College students are no strangers to stress and anxiety. All those late hours spent studying and worrying about maintaining a high GPA can certainly take a toll. Quite often depression can even set in as the daily school rhythm grows monotonous and tedious. Pressure to perform, to be social and to suddenly adapt to a new setting can easily push a student to the breaking point. All the described situations are likely shared experiences among college students and perhaps even expected.
According to a recent study by the American Psychiatric Association of college students who sought help at college counseling centers, 20 percent expressed anxiety as a top concern followed by depression and stress. The prevalence of these conditions may be why many students have become desensitized to seeing their peers in a sleepless, stressed-out state and may disregard warning signs in their own bodies. Many people believe that symptoms they experience are a part of the typical “college lifestyle” and will not reach out for help.

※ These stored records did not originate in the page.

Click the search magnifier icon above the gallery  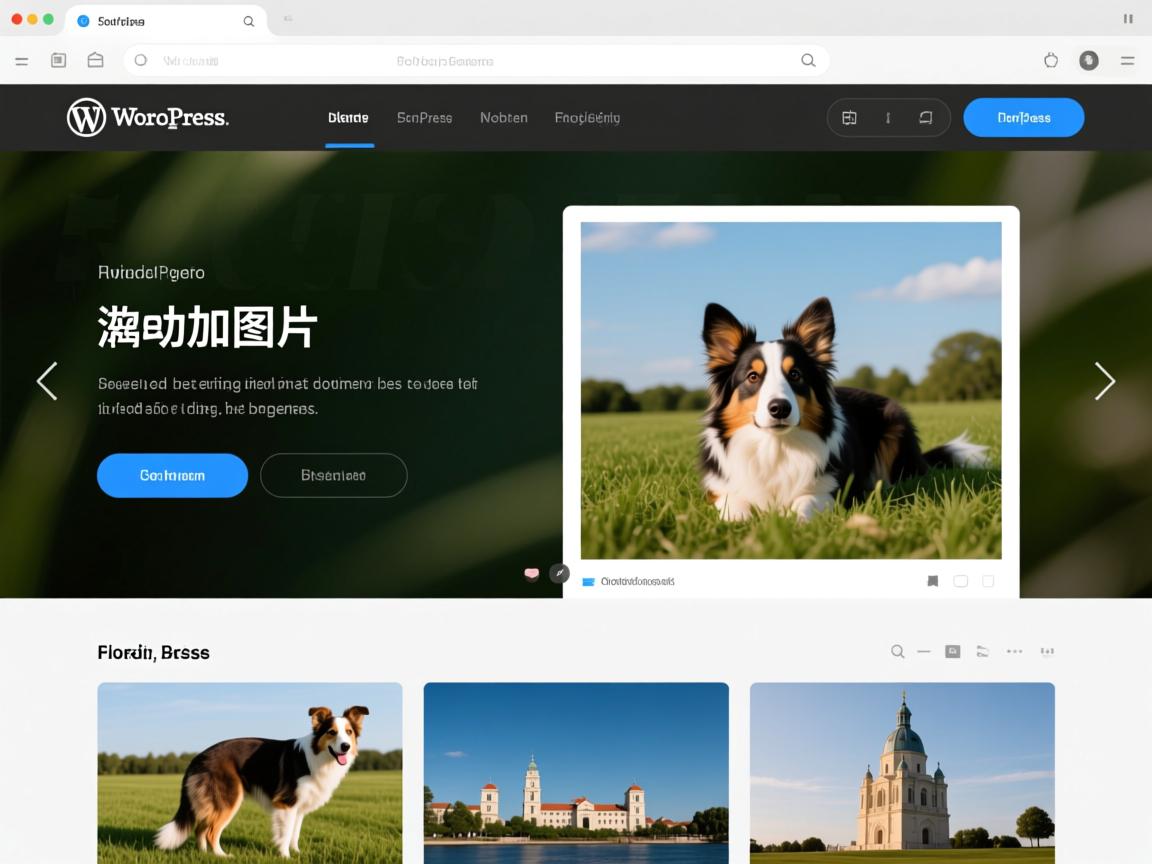[897, 651]
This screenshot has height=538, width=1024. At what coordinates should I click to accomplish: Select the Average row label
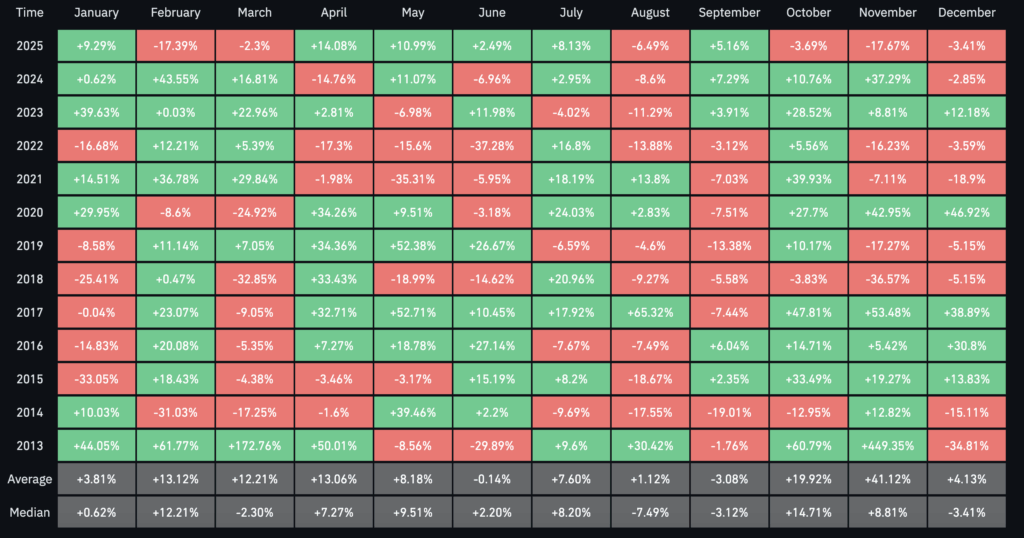pos(29,479)
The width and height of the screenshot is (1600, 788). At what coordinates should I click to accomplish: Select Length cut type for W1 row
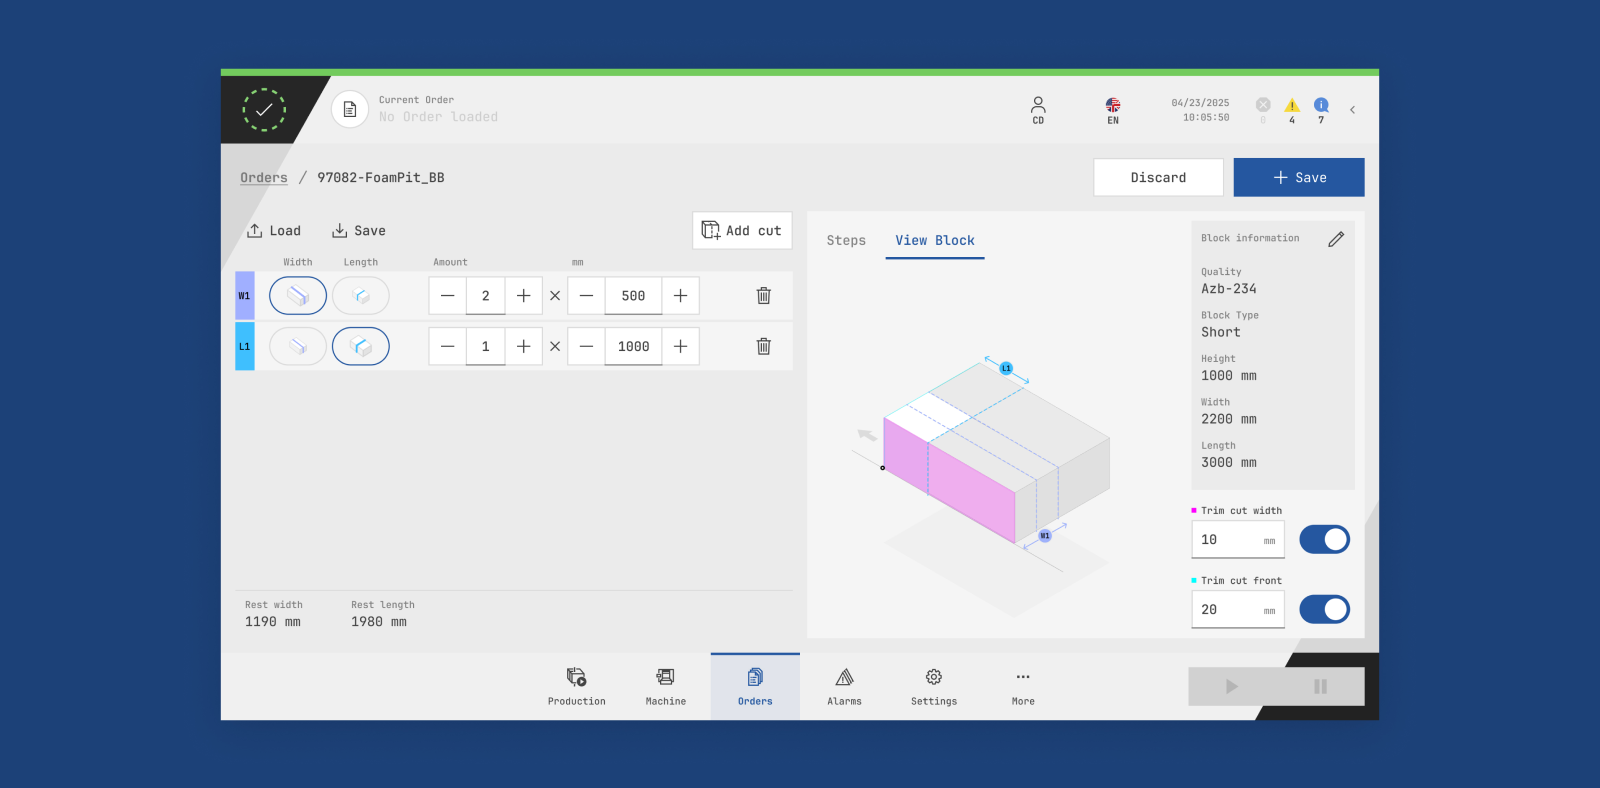click(361, 296)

The fact that there is still some stigma attached to seeking treatment for mental disorders also does not encourage students to request help. There is always the major hindrance of public perception; people may have an innate fear of societal rejection or hesitate because their attempts to get assistance may be misconstrued as overdramatic.
Students need to realize that they could be putting their health in jeopardy by not seeking adequate help or confiding in someone. By ignoring symptoms, they are allowing the condition to build up and ultimately manifest in a more tragic way rather than releasing the tension a bit at a time. I know in my case, every week exams used to roll around I transformed into a pent up ball of constant stress and anxiety, not wanting to reveal my underlying feelings to anyone. All because I had assumed everyone must be feeling the same way themselves. Why would they want to hear about my issues in addition to theirs?
This is the exact backwards logic that perpetuates a vicious cycle of experiencing problems but not seeking adequate emotional release. This is when using resources available at colleges is a good decision. Case Western Reserve University, for instance, offers counseling services through University Counseling Services available for students experiencing any mental health issues.
There is no doubt that all college students have a heavy workload and maintain a delicate balancing act of fulfilling academic, social and personal commitments. Thus they need to be at optimal levels of mental health in order to put forth their best performance, which is why getting to the root of any arising problems is crucial. When conditions like stress are pushed aside, a whole host of negative consequences such as reduced academic success and reduction in overall well being come into play.
So the next time you see your friend looking a bit crestfallen after a not too great round of exams or complaining about ridiculously high stress levels after pulling two consecutive all nighters, maybe sit down to discuss the issue or refer them to appropriate resources. Remember, though excessive stress, depression and anxiety may be common in the college student population, they are by no means to be dismissed as nothing major.
Ankita Chakraborty is a second-year student majoring in biology and minoring in psychology.